Cosa chiediamo noi all’arte se non questa messa in scena dell’invisibile in grado di donarci l’essenza stessa della vita. L’arte è in grado di mostrare la realtà con occhi inediti, di situarsi nel momento in cui il sipario è sia aperto che chiuso. E infatti Kaya, performance pensata e realizzata per ArtVerona (2019), è ancora una volta un’enfatizzazione di un momento privato e intimo reso ora pubblico ed esposto sotto i riflettori. Gianmarco Marabini, dragqueen in arte Kaya Mignonne, effettua di fronte al pubblico la propria ‘trasformazione’, rendendo pubblico ciò che solitamente non lo è. Così facendo, ciò che viene rappresentato non è il prima, né il dopo, ma il momento più carico di intimità e apparentemente meno interessante agli occhi del pubblico. Né il piatto e nemmeno la digestione, ciò che interessa è l’intermezzo: la masticazione. Mi viene in mente l’ultima celebre performance di Bas Jan Ader, In search of the Miraculous (1975), in cui ciò che veniva enfatizzato era proprio la sparizione, il momento tra la partenza in barca e il possibile attracco alla terra ferma — ciò che non avverrà mai, come ben sappiamo. Forse, a pensarci bene, gran parte della sua produzione e attitudine possono suggerire alcuni collegamenti tra le due personalità. La fragilità e la tragicità romantica che anche nell’artista olandese, proprio come in La Montagna, fanno da grimaldello critico.

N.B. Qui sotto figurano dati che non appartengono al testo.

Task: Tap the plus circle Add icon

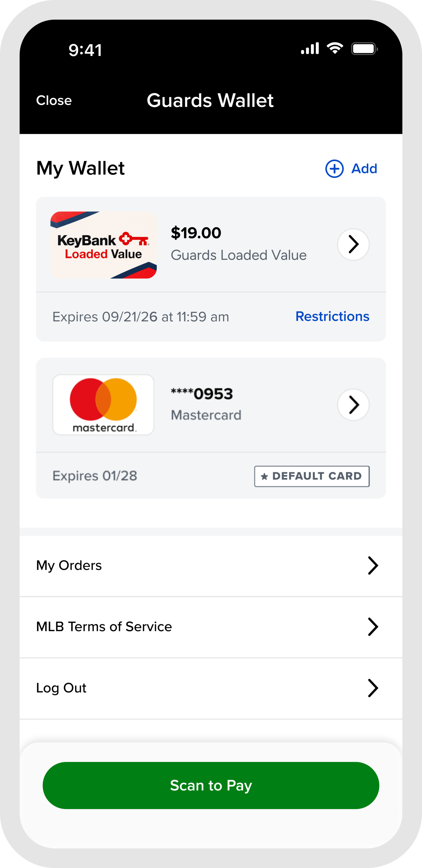Action: tap(334, 168)
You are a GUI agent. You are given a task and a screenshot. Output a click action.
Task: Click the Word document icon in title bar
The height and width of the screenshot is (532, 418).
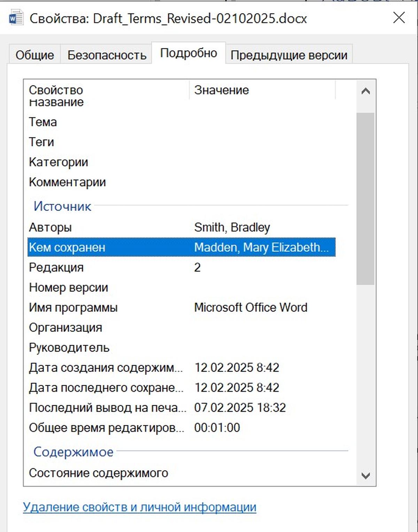[x=16, y=18]
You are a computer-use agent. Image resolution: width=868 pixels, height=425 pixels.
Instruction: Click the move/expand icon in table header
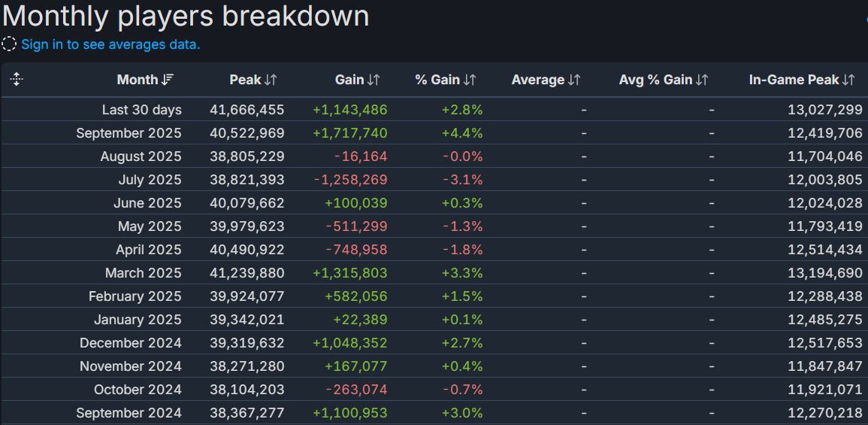17,79
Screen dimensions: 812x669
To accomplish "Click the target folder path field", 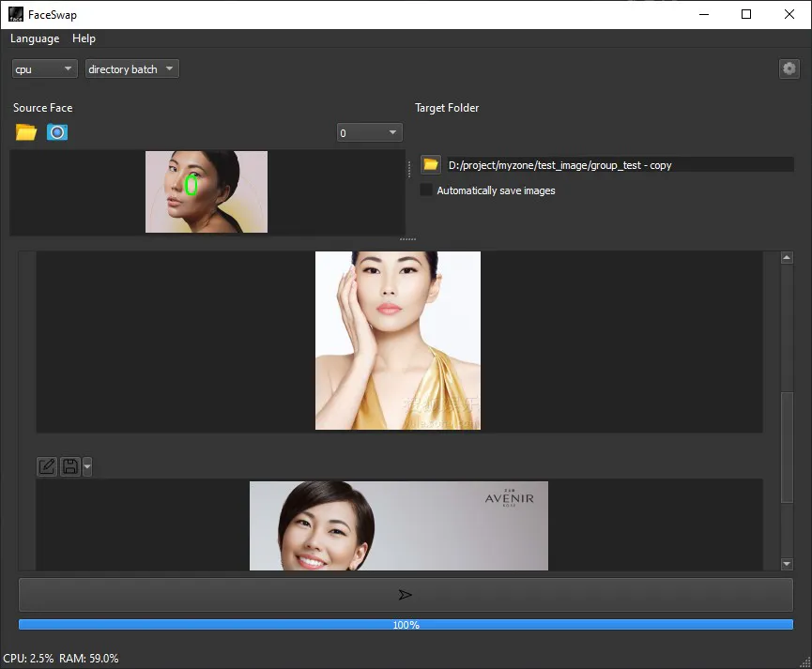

Enfatizzando il giramento di testa prima dello svenimento. Non ci resta che iniziare a osservare la realtà con occhi diversi.
Una realtà coadiuvata dall’esperienza artistica: così, una stanza arricchita da glitter (tecnica ormai sgombra da rimandi decorativi e di genere) e pittura diventa il cosmo intero (No More Simpathy for Melancholy, 2020). Costellazioni o paesaggi innevati ora si offrono al nostro sguardo. Una potenza, quella sprigionata dall’arte, che ci permette di creare ponti con universi diversi e apparentemente lontani rendendo visibile ciò che non pensiamo sia tale. Milk for the Fairies (2020) realizzata anch’essa – come No More Simpathy for Melancholy – per la project room del Mufant — Museo del fantastico e della fantascienza visitabile a partire dal 19 settembre fino al 10 gennaio 2021, si riallaccia a una tradizione popolare irlandese secondo la quale, tazze di latte offerte in dono (qui posizionate sui davanzali della sala) dovrebbero essere in grado di avvicinare le fate. I microcosmi creati all’interno del Mufant ricalcano tutte le questioni di cui abbiamo parlato finora, strizzando l’occhio a tematiche che vado investigando negli ultimi anni. In particolare, un collegamento a I territori magici teorizzati da Achille Bonito Oliva sembra quanto mai calzante.
La magia, intesa come manifestazione e connessione tra mondo oggettivo e mondo immaginifico (ricalcando ancora un binomio di apparenti opposti), fa da padrona in gran parte della produzione di La Montagna.
Ed ecco spiegato il motivo dell’atlante visivo (che affianca questo testo) realizzato da La Montagna a infarcire il tutto di altri simbolismi. Un viaggio all’interno delle immagini che, direttamente o indirettamente, caricano di rimandi inediti il complesso teorico, mostrandoci e ripercorrendo la poetica dell’artista.
Il non voler pubblicare immagini delle sue opere (tanto meno quelle citate all’interno di questo testo) mi è parso all’inizio impensabile. Ma poi ho capito ciò che voleva dirmi La Montagna: evocare un sentimento, piuttosto che favorire l’esplicito, andando così a coronare ciò che avete letto finora. Preferendo far parlare, dunque, quell’atlante visivo dalle mille sfaccettature.
Ribadisco: la più grande ‘lezione’ che l’artista ci offre è quella di iniziare a osservare la realtà circostante con occhi diversi. Gli stalli del tempo e gli spigoli delle cose. Preferendo il dettaglio prima ancora del generale. La poesia piuttosto che il romanzo.